Il faut être précis. Le stress n’est pas une cause directe de la maladie de Parkinson. En revanche, il peut clairement aggraver les symptômes, moteurs comme non moteurs. Un patient stressé tremble davantage, se fige plus facilement, dort moins bien, se concentre moins, tolère parfois moins bien les contraintes du quotidien. L’anxiété peut majorer la gêne, la fatigue et le sentiment de perte de contrôle.
Dans un pays travaillé par les crises à répétition, cette donnée prend une résonance particulière. Guerre, peur, insécurité, déplacements, pressions économiques, épuisement psychique: pour des patients déjà fragilisés, le contexte libanais agit comme un amplificateur. La neurologie rejoint alors la santé mentale, et le symptôme n’est plus tout à fait le même dans un pays en tension permanente.
C’est peut-être là l’une des dimensions les plus invisibles de la maladie au Liban: Parkinson ne s’aggrave pas seulement avec le temps. Il se durcit aussi sous la pression du contexte.
Pollution, pesticides, environnement: une piste sérieuse, pas un verdict
Autre question qui émerge de plus en plus: celle de l’environnement.
Dans un pays marqué par la pollution de l’air, de l’eau et des sols, par une gestion défaillante des déchets et par l’exposition à différents toxiques, il est légitime de s’interroger sur le rôle de certains facteurs environnementaux dans les maladies neurologiques. La littérature internationale évoque depuis longtemps l’exposition à certains pesticides, solvants ou métaux lourds parmi les facteurs de risque possibles de Parkinson.
Pour autant, il faut garder la bonne mesure. On ne peut pas affirmer aujourd’hui que la pollution explique à elle seule l’augmentation des cas au Liban. Faute de grandes études épidémiologiques nationales, la prudence reste de mise. Mais cette prudence ne doit pas servir d’alibi à l’inaction. Dans un pays où les atteintes environnementales s’accumulent, cette piste mérite au moins davantage de recherche, de surveillance et de sérieux.
Informer, déjà soigner
Au Liban, le premier chantier n’est peut-être pas seulement thérapeutique. Il est aussi éducatif.

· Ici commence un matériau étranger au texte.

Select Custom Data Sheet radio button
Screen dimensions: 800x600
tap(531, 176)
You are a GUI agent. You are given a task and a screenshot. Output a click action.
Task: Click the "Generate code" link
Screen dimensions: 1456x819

Informer sur les signes précoces. Informer sur les symptômes non moteurs. Informer sur l’importance d’un diagnostic précoce. Informer sur les possibilités de prise en charge. Informer aussi les familles, qui portent souvent, dans l’ombre, une large part du fardeau.
Car dans Parkinson, il n’y a pas que le patient. Il y a aussi l’aidant, le conjoint, l’enfant, le frère ou la sœur qui accompagnent, déplacent, surveillent, rassurent, administrent, financent et tiennent parfois debout tout l’édifice du quotidien. Cette fatigue-là reste souvent invisible, alors qu’elle fait pleinement partie de la maladie.
Parce qu’un malade mieux orienté, traité plus tôt et soutenu plus régulièrement n’est pas simplement un malade «mieux suivi». C’est souvent un malade qui garde plus longtemps sa mobilité, son équilibre, sa voix, sa vie sociale, sa dignité. Et dans une maladie aussi lente qu’exigeante, cela change tout.
Au Liban, Parkinson ne révèle pas seulement l’usure progressive de certains neurones. Il révèle aussi l’usure d’un pays tout entier: un pays capable de gestes médicaux sophistiqués, de programmes spécialisés et de neurochirurgie de pointe, mais où une boîte de traitement, une consultation experte, une batterie de neurostimulation ou un simple suivi régulier peuvent encore dépendre du coût, de la distance, de la crise ou du fracas du moment.
Et c’est peut-être là, bien plus que dans le tremblement visible, que se joue aujourd’hui la véritable violence de la maladie.